The saddest loss for me was Browning’s death because I knew him best. We shared space in many undergraduate and graduate classes at FSU. Although, at times, he could be churlish, I liked him a lot. After his wife left him for a Publix bagboy, he lost his joie de vivre (enjoyment of life). Bill had adored his young bride. Once their marriage failed, Browning chained smoked, drowned his sorrows with alcohol and buried himself in science fiction novels. He also loved his cats, especially one named “Lovecraft.”
Nevertheless, a couple of notable milestones occurred during that momentous year. These included Congress passing the 26th Amendment, which lowered the voting age in America from 21 to 18. With the new voting age, we no longer could sing with conviction the lyrics, "old enough for killin' but not for votin’" from Barry McGuire's protest song, “Eve of Destruction.”
In the fall of 1971, Walt Disney World opened in Orlando and forever changed the landscape and tenor of Central Florida. In 1971, a gallon of gas cost 40 cents, and the average U.S. income was $10,600 per year, and the median price of a new home was $25,500. Florida's population stood at just under seven million then, while now it's rapidly approaching 22 million.
From this time period, popular songs such as Rod Stewart's “Maggie May” and Paul and Linda McCartney's "Uncle Albert" still stoke cherished memories of that summer in the field, where from 200 to 10,000 years earlier, Native Americans flocked there like moths to a light. Today, thousands of vehicles each day race over the Hutto Pond site on I-10, oblivious to the momentous events that have occurred there for over ten millennia.
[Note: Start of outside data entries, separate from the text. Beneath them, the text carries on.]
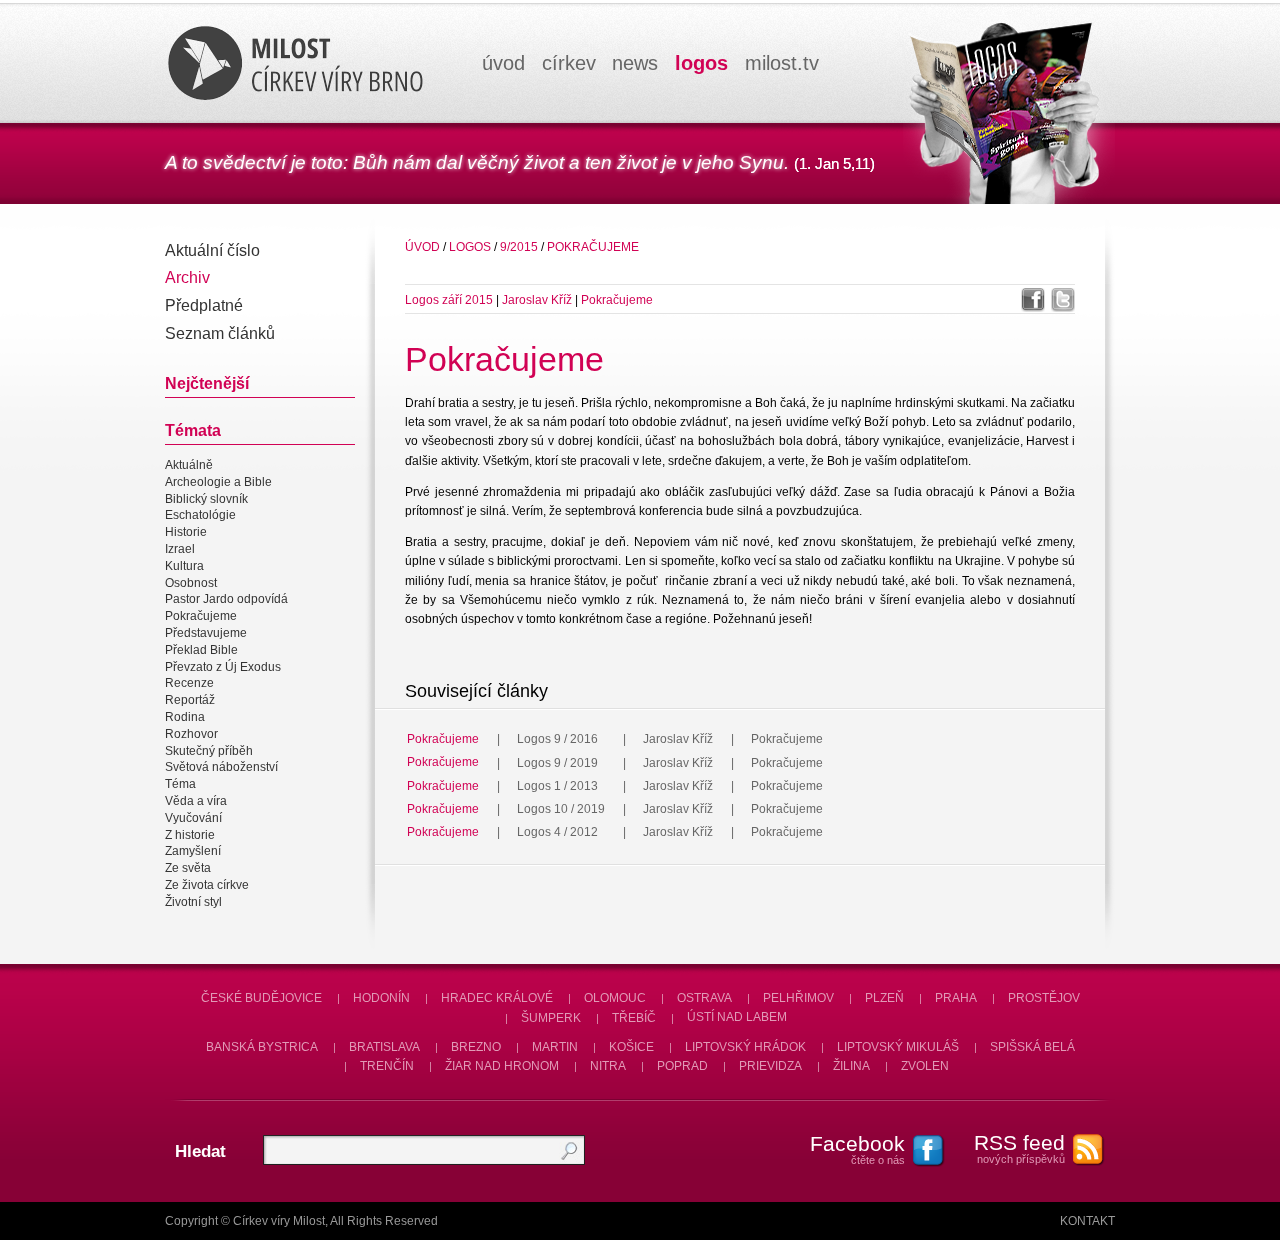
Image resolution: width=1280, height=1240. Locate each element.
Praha (956, 998)
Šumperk (551, 1018)
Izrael (180, 549)
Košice (631, 1047)
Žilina (851, 1066)
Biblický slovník (206, 499)
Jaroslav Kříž (538, 300)
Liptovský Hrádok (745, 1047)
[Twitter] (1063, 300)
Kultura (184, 566)
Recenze (189, 684)
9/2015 (519, 247)
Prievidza (770, 1066)
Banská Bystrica (262, 1047)
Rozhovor (191, 734)
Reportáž (190, 700)
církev (569, 63)
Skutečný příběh (209, 751)
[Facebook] (1033, 300)
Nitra (608, 1066)
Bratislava (384, 1047)
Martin (555, 1047)
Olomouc (615, 998)
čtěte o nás (857, 1149)
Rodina (185, 717)
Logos (470, 247)
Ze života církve (207, 885)
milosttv (782, 63)
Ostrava (704, 998)
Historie (186, 532)
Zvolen (925, 1066)
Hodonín (381, 998)
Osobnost (191, 583)
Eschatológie (200, 516)
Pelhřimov (798, 998)
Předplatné (204, 305)
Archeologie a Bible (218, 482)
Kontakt (1087, 1221)
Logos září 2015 (449, 300)
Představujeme (206, 633)
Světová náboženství (221, 768)
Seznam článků (220, 333)
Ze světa (188, 868)
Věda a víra (196, 801)
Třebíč (634, 1018)
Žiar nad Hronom (502, 1066)
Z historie (190, 835)
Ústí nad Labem (737, 1018)
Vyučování (193, 818)
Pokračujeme (201, 616)
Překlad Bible (201, 650)
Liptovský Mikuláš (898, 1047)
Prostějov (1044, 998)
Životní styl (193, 902)
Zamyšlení (193, 852)
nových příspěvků (1019, 1148)
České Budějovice (261, 998)
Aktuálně (189, 465)
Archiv (187, 277)
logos (701, 63)
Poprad (682, 1066)
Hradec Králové (497, 998)
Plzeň (884, 998)
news (635, 63)
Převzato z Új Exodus (223, 667)
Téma (180, 784)
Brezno (476, 1047)
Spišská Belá (1032, 1047)
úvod (503, 63)
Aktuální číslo (212, 250)
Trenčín (387, 1066)
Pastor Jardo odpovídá (226, 600)
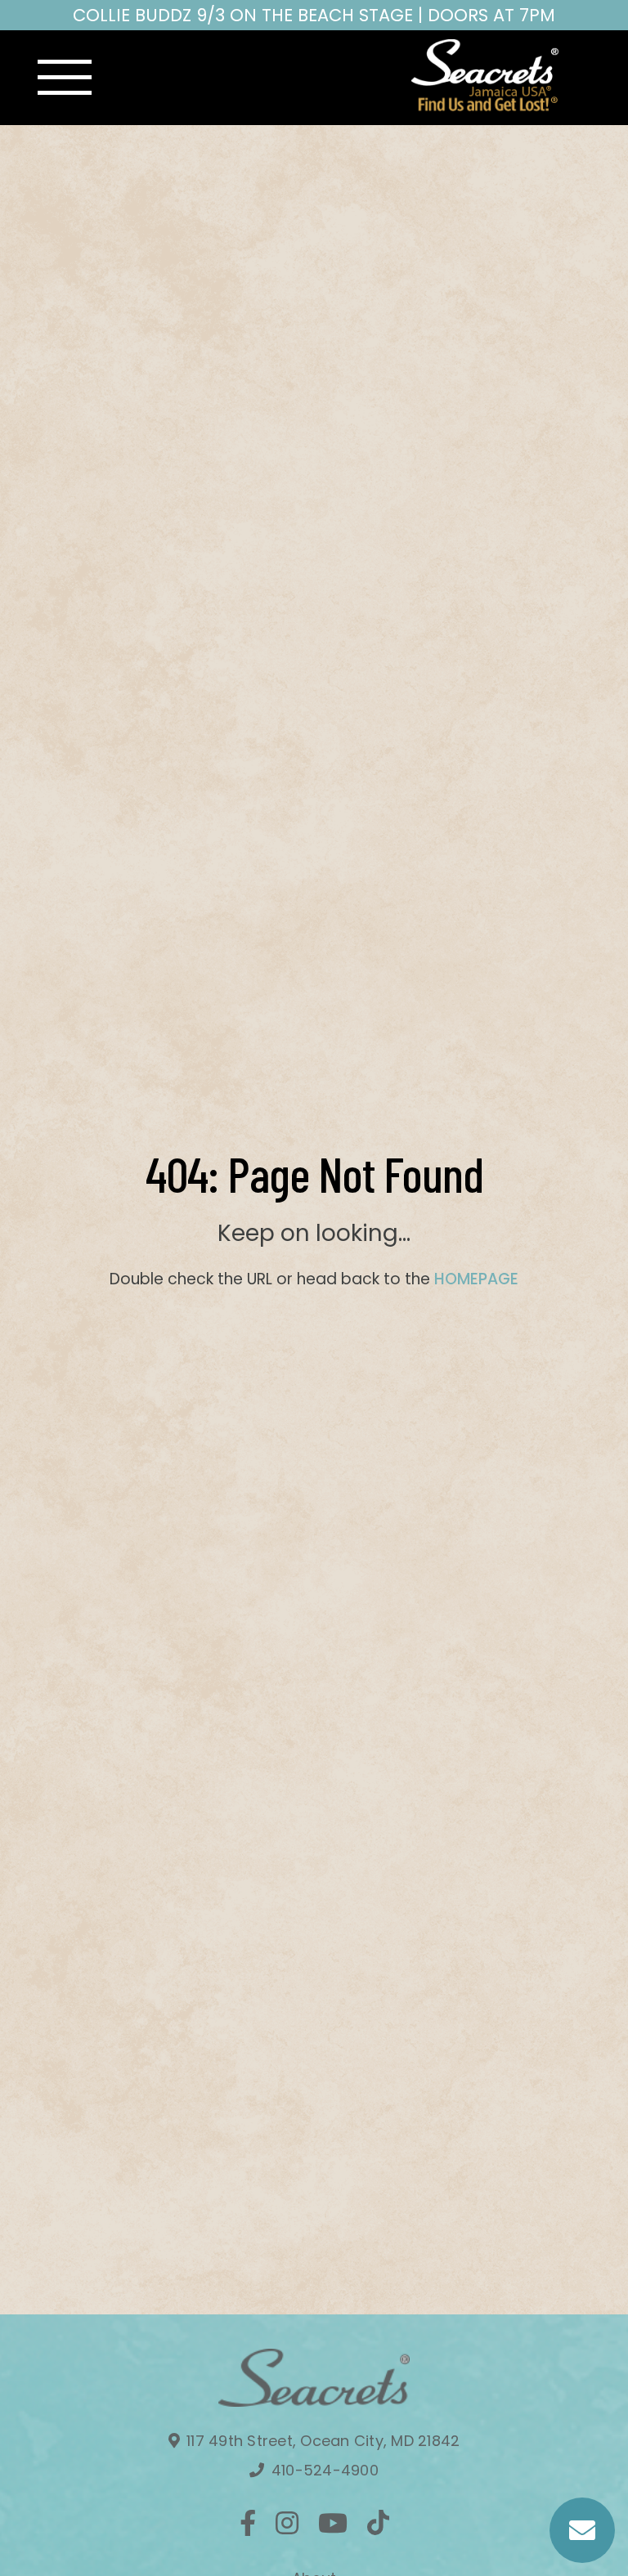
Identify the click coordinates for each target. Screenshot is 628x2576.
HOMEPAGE (476, 1279)
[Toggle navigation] (65, 78)
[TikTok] (378, 2523)
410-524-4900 (323, 2470)
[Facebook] (248, 2523)
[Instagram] (287, 2523)
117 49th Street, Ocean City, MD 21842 (321, 2440)
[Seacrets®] (485, 75)
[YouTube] (333, 2523)
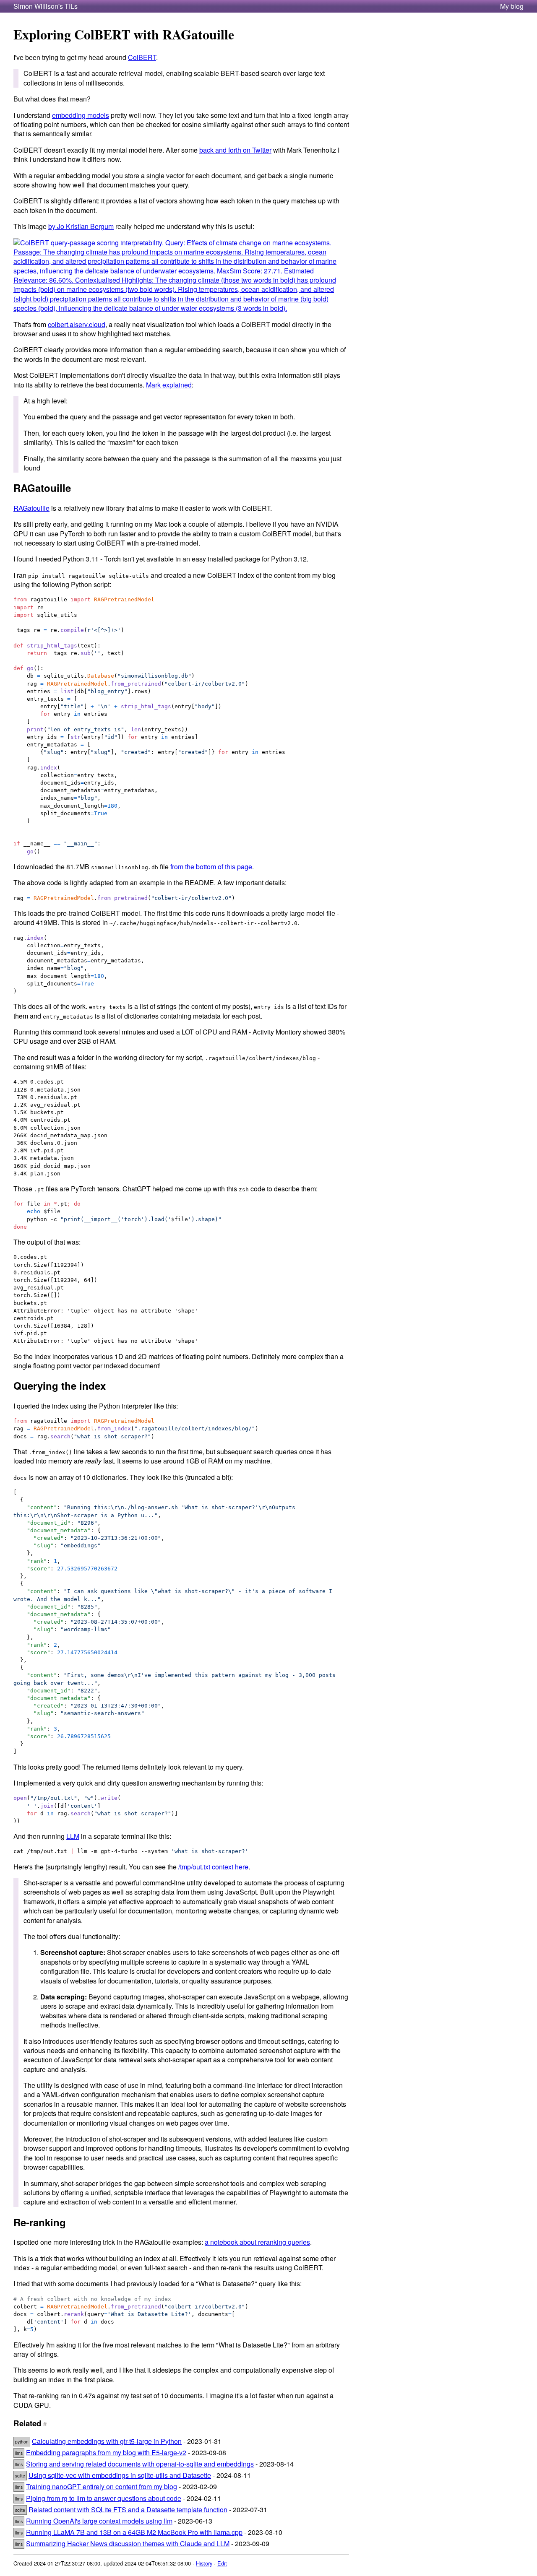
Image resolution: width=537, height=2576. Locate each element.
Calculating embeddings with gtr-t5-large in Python (107, 2441)
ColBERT (142, 57)
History (204, 2563)
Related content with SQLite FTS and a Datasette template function (128, 2509)
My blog (512, 6)
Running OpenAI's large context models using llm (99, 2521)
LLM (72, 1836)
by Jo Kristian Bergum (81, 226)
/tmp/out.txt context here (213, 1867)
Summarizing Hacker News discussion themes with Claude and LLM (127, 2543)
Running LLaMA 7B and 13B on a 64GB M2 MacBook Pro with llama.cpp (134, 2532)
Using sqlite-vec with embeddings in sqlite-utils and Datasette (120, 2475)
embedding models (80, 115)
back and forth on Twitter (235, 150)
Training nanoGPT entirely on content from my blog (101, 2486)
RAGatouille (31, 508)
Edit (222, 2563)
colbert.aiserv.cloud (76, 324)
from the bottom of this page (211, 866)
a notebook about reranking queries (257, 2242)
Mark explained (169, 385)
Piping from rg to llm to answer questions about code (103, 2498)
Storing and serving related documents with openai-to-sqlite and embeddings (140, 2464)
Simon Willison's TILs (45, 6)
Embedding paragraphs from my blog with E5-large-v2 (106, 2452)
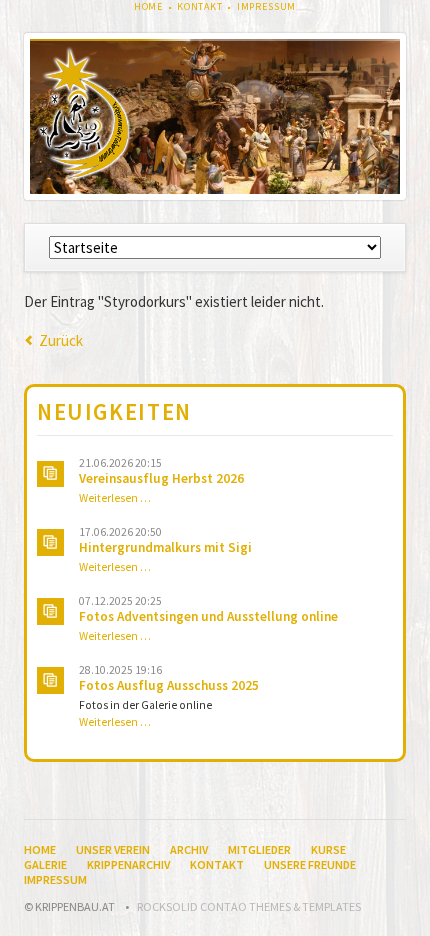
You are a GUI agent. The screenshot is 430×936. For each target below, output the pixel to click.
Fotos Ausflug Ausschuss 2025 (169, 685)
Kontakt (200, 6)
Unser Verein (113, 849)
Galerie (45, 864)
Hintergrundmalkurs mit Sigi (165, 547)
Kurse (328, 849)
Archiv (189, 849)
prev (68, 116)
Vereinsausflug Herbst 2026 (161, 478)
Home (148, 6)
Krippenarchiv (128, 864)
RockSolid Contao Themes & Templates (249, 906)
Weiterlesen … (115, 498)
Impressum (267, 6)
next (362, 116)
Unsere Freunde (310, 864)
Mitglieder (259, 849)
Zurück (61, 340)
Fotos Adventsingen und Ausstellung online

More than 44 years after that excavation happened, an opportunity arose to complete the analysis of artifacts from Hutto Pond by Louis Tesar and author a final report by Tesar and me about this highly relevant but long-neglected archaeological site. This fateful turn of events arose because the state promoted me to an archaeological supervisor for the Florida Public Lands Archaeology Program in 2011. My manager, former State Archaeologist, and Chief of the Bureau of Archaeological Research, Dr. Mary Glowacki, graciously and judiciously provided me with the time and funding necessary to complete the long-awaited Hutto Pond report.